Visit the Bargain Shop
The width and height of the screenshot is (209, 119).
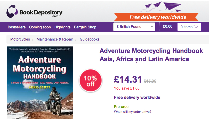pos(85,27)
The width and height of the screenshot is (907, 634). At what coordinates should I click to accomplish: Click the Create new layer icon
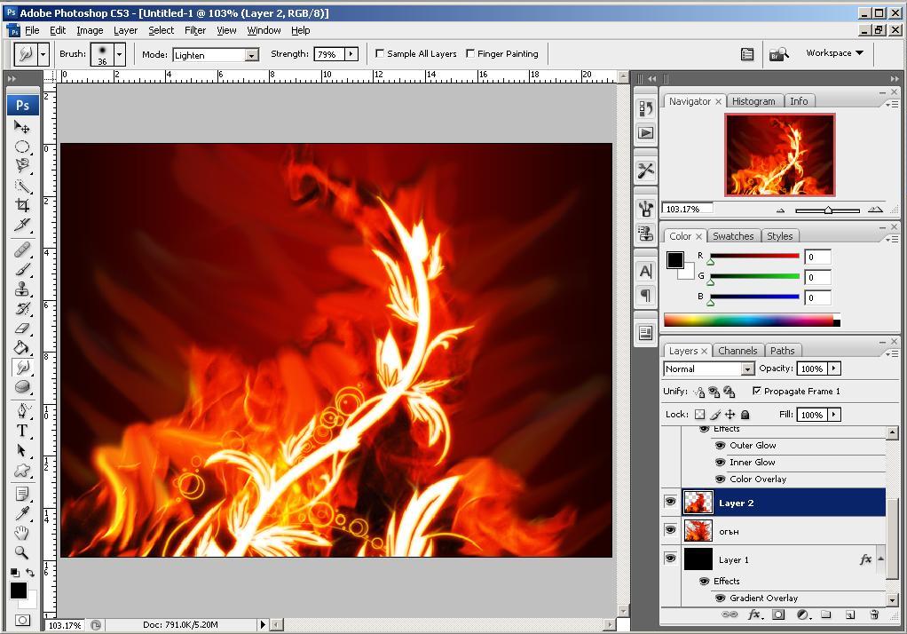(850, 614)

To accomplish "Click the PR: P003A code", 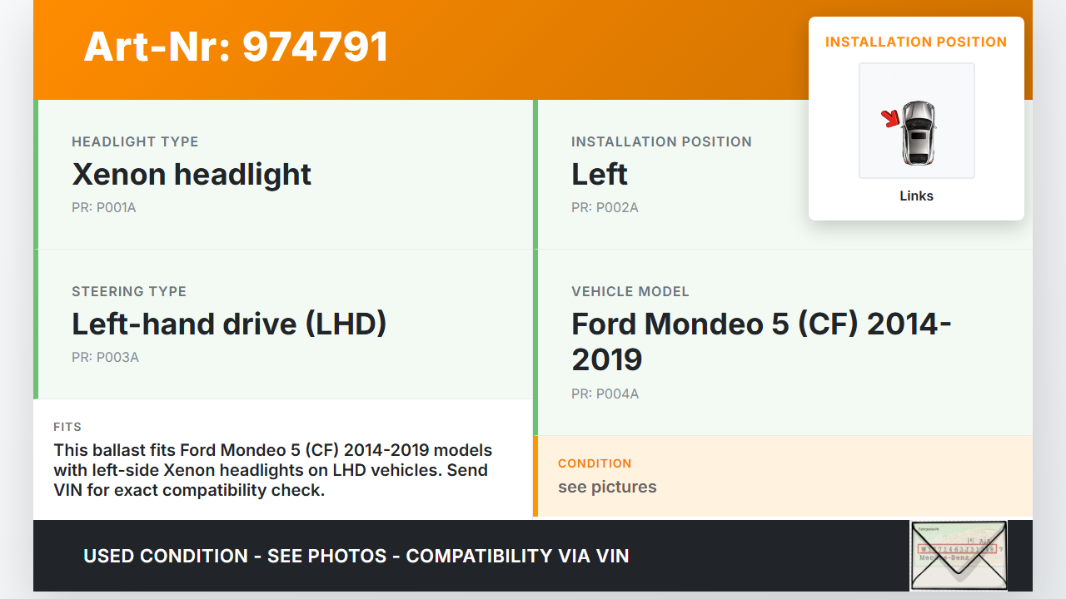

# # #

_TO DO_
Please restate the whole listing exactly, without any of its pictures.

_WRITTEN RESPONSE_
Visit the Bargain Shop
The width and height of the screenshot is (209, 119).
pos(85,27)
The width and height of the screenshot is (907, 634). At what coordinates should I click to accomplish: Click the Create new layer icon
(850, 614)

To accomplish "Click the PR: P003A code", 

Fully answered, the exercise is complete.